You had no culture shock moving from England to Ireland. What about Ireland to California?
Definitely! You think, we all speak the same language, how different can it be? Well, very. And everything I knew of the States came from pop culture—I wasn’t prepared for simple things like figuring out what bread you like. There are so many different options! Why? [laughs]
Once you had sandwiches conquered, how did you transition into a producer role?
I worked in QA for a few years, learning more about the whole process of game development. And I was now in a position to talk to more people about the realities of life as a producer. What’s involved? I started moving more into test leadership, which is part game testing but also part project management and production. I started building those skills.
Eventually I came onboard Diablo III as a QA analyst and then a test lead. So I worked on Diablo III for over 8 years, and I saw Diablo IV develop basically from the start.
As you moved into more of a producer role in Diablo IV, was the plan always to have the character of Lilith be the “big bad”?
That was something that we knew pretty early on, that Lilith was going to be the centerpiece of the story. One of the things that really mattered to us as a team was representing Lilith as a whole, well-rounded character. We spent months talking about it: What are her motivations? Why is she doing these things? We wanted to understand her, and that was a central tenant that helped drive the story. I find it an absolute honor to have been able to see this game develop from the start.
Did your archeology degree come in handy at all?
It did! The team is very collaborative, and when they were designing certain areas I saw the influences and was like, “Oh, Scottish Highlands and Northern England and Celtic-y kind of stuff! Here are reference images for, like, 15 ruined castles that I love!” I sent a lot of background information on Skara Brae, which is this Neolithic settlement in Scotland.
If there’s someone out there—in Ireland, or beyond—who is in the same position you were years ago, what advice would you have for them?

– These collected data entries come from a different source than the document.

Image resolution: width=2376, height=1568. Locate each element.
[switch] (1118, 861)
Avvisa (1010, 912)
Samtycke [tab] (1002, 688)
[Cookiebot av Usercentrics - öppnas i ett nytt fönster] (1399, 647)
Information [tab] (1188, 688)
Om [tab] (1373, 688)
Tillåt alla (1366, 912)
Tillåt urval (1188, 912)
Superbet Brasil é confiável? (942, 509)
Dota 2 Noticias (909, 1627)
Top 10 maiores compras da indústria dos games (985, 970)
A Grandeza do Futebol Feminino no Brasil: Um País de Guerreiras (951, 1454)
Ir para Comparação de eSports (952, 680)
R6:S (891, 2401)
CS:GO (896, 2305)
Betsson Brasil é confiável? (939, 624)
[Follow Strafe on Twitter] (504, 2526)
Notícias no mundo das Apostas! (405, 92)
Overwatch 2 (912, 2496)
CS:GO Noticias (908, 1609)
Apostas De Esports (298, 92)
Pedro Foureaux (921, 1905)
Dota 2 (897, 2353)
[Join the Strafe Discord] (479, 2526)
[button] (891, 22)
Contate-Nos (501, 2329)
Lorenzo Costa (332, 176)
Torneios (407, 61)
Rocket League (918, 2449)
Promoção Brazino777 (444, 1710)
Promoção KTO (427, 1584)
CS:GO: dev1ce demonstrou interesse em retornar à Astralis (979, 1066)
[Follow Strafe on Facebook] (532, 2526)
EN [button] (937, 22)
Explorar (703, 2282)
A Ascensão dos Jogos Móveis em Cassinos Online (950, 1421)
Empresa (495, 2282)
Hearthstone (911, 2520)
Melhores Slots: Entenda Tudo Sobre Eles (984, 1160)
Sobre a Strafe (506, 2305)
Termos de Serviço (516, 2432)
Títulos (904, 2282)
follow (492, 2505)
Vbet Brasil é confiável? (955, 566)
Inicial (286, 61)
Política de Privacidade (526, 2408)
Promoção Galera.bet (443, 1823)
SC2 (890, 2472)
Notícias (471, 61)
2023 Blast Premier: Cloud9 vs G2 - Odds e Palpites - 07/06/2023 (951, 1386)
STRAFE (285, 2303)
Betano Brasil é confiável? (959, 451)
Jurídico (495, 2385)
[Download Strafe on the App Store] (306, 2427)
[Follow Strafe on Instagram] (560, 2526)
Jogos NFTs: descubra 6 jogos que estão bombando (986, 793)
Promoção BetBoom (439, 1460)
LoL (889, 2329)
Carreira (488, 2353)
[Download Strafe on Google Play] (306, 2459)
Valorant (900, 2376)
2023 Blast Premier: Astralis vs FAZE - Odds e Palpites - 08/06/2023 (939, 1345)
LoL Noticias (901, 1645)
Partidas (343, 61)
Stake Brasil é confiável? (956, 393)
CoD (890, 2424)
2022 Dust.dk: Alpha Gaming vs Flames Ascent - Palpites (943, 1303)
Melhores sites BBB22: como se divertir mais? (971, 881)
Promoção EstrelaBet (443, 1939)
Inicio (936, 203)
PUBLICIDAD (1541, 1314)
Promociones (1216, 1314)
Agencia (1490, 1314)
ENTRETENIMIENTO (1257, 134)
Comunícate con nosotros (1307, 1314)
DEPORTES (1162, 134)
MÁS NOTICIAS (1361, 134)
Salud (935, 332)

The first thing I would say is, take some time to research and learn about the different areas of game development, to help you work out what you’d be interested in pursuing. Don’t be disheartened if it takes you time to figure out what you want to do. There are lots of resources out there, like GDC [Game Developers Conference] talks about game development. There are also articles that people have written, by developers who've been developing for even longer than I have. I highly recommend digging in and looking at that.
The other thing I’d say is it’s OK to ask questions if you have the opportunity. There are many developers who are super excited to talk about what they do, to share their experiences, and provide insight on their own journey, everyones was different, and there isn’t just one way to get started, it’s a mix of finding ways to learn about the job you want, building the skills and applying to opportunities when they come up, it might not happen right away, or you might end up somewhere other than you expected in the long run, but it’s worth taking the chance.